As such, the results might differ when considering various factors, including the number of subjects studied, methods that are used to evaluate remifentanil sensitivity, types of surgery and procedures, types of general anesthesia and sedation, types of opioids, types of acute and chronic pain, and specific subject characteristics, such as age, sex, and ethnicity. ¹ , ² , ³ Clearly, further data are required to elucidate the precise effect of the A118G SNP on the analgesic effect of remifentanil and its ability to potentiate propofol‐induced sedation.

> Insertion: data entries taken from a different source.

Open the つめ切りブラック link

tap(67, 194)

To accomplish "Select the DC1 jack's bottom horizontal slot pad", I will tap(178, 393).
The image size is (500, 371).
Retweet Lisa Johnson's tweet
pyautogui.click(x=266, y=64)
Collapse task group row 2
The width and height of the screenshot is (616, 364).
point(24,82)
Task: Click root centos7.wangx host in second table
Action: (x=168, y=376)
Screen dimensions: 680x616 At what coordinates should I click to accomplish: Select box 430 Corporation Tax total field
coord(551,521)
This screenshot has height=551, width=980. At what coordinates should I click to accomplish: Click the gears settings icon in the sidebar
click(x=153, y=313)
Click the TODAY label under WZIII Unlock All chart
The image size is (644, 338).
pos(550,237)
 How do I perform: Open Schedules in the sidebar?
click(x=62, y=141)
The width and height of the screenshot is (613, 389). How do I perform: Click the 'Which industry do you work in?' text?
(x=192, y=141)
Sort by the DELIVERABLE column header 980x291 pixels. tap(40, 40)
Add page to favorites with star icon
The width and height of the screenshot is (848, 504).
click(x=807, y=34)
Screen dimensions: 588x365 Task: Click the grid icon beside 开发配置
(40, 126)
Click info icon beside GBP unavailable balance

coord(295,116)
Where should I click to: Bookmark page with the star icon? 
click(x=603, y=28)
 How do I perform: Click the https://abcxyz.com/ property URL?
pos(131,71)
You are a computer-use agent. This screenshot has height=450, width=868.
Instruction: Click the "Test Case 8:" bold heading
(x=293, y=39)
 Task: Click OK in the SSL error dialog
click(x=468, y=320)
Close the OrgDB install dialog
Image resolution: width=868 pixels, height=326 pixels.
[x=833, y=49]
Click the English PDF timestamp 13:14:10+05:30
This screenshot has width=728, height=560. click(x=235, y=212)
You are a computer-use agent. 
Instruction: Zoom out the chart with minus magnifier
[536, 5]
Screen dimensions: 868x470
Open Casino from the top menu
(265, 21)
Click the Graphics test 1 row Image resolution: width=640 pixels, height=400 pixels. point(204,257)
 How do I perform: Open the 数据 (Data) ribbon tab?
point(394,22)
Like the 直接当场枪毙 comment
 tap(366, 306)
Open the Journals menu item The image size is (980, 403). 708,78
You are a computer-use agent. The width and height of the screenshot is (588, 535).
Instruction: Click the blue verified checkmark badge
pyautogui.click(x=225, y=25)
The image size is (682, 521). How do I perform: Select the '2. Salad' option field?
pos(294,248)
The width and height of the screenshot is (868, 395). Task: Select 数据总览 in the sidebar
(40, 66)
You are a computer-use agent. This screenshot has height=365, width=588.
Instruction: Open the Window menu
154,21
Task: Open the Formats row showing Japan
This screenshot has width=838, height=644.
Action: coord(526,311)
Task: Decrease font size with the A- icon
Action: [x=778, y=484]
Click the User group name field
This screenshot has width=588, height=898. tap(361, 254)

The frequency of the minor G allele was 40.8% in the present study in patients who underwent laparoscopic gynecological surgery, which was mostly consistent with other genotypic studies of the A118G SNP in Asian populations. ³ , ⁵ The consistency of this rate could indicate the accuracy of our genotypic data and possibly suggest similar rates among Asian populations whose perioperative opioid requirements are affected by this SNP.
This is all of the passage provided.